TASK GOAL — Print the first line of the data below and every one after it, through the line containing "Kontaktformular [button] (1009, 2015)", exactly as written.

------------------------------------

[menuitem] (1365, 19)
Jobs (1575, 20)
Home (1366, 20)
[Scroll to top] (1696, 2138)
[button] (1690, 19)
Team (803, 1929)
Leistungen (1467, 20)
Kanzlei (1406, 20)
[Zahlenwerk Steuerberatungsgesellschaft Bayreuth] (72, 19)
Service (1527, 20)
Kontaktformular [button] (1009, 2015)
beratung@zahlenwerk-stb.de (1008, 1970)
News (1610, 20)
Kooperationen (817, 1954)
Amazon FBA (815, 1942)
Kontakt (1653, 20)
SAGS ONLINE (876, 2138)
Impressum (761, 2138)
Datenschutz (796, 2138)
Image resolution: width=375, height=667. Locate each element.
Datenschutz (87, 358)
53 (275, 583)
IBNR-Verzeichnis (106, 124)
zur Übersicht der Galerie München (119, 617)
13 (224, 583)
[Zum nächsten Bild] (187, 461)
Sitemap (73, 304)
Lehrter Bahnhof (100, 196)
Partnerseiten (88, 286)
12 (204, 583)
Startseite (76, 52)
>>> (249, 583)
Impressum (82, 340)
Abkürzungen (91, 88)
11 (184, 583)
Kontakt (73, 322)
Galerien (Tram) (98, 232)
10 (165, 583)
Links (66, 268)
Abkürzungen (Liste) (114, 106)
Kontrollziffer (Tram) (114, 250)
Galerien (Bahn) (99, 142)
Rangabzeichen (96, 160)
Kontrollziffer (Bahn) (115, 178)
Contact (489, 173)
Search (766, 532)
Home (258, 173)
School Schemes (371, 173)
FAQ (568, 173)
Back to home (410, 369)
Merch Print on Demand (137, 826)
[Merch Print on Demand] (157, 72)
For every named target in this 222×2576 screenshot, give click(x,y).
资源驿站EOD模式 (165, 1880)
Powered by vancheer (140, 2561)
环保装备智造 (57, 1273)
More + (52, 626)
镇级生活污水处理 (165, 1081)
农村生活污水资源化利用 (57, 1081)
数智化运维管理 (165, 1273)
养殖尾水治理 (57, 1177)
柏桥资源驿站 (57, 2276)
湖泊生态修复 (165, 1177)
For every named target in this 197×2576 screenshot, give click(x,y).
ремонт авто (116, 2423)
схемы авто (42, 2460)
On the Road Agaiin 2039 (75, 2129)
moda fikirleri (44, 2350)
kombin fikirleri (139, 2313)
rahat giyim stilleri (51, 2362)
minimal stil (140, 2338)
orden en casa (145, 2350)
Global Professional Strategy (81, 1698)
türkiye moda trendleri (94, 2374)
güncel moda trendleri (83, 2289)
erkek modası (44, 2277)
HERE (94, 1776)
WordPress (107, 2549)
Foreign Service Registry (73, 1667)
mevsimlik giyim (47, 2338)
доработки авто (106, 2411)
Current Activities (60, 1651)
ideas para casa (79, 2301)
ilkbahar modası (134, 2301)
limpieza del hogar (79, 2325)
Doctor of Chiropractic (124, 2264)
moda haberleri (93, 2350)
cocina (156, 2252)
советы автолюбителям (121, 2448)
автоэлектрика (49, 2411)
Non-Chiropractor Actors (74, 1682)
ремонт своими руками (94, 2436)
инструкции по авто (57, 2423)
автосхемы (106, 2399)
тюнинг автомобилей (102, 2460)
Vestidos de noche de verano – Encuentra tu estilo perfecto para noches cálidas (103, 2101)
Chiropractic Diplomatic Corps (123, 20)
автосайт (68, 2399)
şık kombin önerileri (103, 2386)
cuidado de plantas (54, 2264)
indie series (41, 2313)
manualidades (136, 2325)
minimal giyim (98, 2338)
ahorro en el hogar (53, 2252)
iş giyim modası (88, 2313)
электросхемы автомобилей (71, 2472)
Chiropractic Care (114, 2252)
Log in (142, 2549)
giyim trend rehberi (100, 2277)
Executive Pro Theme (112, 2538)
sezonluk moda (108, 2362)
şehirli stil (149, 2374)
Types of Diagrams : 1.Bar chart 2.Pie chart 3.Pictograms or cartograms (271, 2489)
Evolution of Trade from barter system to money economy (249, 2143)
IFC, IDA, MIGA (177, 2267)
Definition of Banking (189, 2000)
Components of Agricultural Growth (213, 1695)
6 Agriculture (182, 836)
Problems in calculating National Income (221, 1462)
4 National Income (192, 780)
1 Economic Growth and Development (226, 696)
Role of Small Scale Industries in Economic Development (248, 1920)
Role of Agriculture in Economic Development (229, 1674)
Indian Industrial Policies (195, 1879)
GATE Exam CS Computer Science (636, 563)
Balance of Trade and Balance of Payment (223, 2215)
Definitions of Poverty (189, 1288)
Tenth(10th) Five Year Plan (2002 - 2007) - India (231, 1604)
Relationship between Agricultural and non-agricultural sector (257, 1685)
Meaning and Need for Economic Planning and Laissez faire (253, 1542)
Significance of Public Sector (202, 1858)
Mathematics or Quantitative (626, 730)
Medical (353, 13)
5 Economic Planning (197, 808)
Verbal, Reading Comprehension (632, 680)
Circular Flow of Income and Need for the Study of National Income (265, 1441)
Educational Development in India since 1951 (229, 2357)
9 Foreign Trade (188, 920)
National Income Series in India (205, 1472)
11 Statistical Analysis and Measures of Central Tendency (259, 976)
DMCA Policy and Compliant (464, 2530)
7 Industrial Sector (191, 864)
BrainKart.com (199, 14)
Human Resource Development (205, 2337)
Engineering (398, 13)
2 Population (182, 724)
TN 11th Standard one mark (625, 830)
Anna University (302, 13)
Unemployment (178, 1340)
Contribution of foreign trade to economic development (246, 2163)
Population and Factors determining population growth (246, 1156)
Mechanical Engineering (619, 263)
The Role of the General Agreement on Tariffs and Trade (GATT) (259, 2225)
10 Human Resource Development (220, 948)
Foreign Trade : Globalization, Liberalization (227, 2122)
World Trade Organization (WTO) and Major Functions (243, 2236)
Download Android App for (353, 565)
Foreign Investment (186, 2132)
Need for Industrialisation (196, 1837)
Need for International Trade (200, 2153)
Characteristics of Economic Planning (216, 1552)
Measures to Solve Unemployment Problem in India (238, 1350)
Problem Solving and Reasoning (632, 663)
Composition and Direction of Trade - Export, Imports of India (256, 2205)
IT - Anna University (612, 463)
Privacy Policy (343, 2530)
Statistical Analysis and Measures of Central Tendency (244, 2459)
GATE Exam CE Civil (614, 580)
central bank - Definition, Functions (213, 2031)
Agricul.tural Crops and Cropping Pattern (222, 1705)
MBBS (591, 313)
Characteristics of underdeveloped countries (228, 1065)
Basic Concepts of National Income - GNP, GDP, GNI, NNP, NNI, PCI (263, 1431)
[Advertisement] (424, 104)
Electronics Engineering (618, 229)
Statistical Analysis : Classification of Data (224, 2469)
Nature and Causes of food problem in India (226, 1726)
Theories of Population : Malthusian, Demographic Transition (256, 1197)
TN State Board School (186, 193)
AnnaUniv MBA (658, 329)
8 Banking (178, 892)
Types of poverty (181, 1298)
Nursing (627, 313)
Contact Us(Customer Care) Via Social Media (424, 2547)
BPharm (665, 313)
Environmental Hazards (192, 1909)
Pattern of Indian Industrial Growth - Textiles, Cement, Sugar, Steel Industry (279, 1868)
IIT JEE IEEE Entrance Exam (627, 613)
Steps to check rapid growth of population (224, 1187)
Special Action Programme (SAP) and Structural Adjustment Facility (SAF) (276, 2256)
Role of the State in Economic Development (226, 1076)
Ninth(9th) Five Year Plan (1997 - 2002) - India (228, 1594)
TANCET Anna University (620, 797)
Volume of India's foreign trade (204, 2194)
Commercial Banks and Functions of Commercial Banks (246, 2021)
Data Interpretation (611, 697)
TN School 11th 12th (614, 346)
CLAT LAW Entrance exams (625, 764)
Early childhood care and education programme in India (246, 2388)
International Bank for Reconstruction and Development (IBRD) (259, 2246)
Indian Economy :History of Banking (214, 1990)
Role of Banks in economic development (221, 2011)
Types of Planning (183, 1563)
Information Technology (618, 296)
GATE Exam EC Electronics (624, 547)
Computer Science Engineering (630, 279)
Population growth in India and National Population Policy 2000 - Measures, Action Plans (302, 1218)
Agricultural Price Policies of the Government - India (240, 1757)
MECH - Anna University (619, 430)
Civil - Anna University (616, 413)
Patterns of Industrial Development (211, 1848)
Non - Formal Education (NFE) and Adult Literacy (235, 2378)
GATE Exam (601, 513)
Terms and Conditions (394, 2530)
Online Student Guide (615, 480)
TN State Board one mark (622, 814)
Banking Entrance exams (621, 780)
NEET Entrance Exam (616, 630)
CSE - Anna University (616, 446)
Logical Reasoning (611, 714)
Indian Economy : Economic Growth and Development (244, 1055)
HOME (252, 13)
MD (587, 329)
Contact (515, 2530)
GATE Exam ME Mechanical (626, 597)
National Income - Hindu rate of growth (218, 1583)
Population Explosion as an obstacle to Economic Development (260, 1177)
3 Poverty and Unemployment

------------------------------------

YOUR SOLUTION —
[menuitem] (1365, 19)
Jobs (1575, 20)
Home (1366, 20)
[Scroll to top] (1696, 2138)
[button] (1690, 19)
Team (803, 1929)
Leistungen (1467, 20)
Kanzlei (1406, 20)
[Zahlenwerk Steuerberatungsgesellschaft Bayreuth] (72, 19)
Service (1527, 20)
Kontaktformular [button] (1009, 2015)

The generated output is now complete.